== Exercise directions ==
Return, from the lines below, each one that includes the word "field".

[Collected data entries]
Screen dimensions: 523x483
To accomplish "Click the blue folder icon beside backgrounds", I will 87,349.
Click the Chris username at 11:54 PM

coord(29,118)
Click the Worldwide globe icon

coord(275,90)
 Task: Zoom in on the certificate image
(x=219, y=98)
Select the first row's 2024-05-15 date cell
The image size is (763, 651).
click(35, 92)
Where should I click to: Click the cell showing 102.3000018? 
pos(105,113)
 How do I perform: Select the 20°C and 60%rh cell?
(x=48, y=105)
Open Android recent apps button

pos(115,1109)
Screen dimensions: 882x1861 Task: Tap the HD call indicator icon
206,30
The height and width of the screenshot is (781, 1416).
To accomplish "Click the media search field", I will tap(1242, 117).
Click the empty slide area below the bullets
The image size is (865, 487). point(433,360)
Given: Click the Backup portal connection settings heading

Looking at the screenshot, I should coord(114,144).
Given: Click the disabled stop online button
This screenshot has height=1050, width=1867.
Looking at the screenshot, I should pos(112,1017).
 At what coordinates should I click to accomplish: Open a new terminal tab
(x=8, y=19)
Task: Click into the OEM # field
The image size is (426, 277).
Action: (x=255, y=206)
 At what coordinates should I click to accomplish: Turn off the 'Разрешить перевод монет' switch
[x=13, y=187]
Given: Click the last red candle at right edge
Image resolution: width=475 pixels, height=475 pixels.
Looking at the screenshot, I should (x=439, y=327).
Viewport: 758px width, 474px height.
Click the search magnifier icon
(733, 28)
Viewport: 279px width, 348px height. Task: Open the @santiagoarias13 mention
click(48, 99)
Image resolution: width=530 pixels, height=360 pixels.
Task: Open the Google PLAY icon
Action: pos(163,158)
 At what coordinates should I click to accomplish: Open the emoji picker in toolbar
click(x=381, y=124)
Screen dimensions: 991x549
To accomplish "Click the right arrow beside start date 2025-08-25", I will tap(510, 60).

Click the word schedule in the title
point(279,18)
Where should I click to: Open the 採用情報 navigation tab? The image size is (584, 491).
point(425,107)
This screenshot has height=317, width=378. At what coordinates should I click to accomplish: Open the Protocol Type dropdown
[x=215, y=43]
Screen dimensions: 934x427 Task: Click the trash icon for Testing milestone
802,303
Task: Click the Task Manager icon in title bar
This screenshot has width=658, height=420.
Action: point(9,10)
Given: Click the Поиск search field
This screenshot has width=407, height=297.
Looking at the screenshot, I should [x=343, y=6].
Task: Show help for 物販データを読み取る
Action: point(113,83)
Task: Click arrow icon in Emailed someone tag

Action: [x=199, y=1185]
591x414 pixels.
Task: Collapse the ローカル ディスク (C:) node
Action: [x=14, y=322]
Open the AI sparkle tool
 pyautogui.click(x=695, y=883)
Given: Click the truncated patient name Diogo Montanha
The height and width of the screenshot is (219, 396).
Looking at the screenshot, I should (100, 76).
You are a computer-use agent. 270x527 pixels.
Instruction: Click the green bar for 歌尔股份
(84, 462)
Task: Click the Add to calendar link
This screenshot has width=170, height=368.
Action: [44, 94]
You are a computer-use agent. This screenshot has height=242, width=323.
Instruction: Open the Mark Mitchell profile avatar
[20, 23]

== Finished task ==
To accomplish "Click the media search field", I will tap(1242, 117).
Task: Click into the OEM # field
Given: Click the Поиск search field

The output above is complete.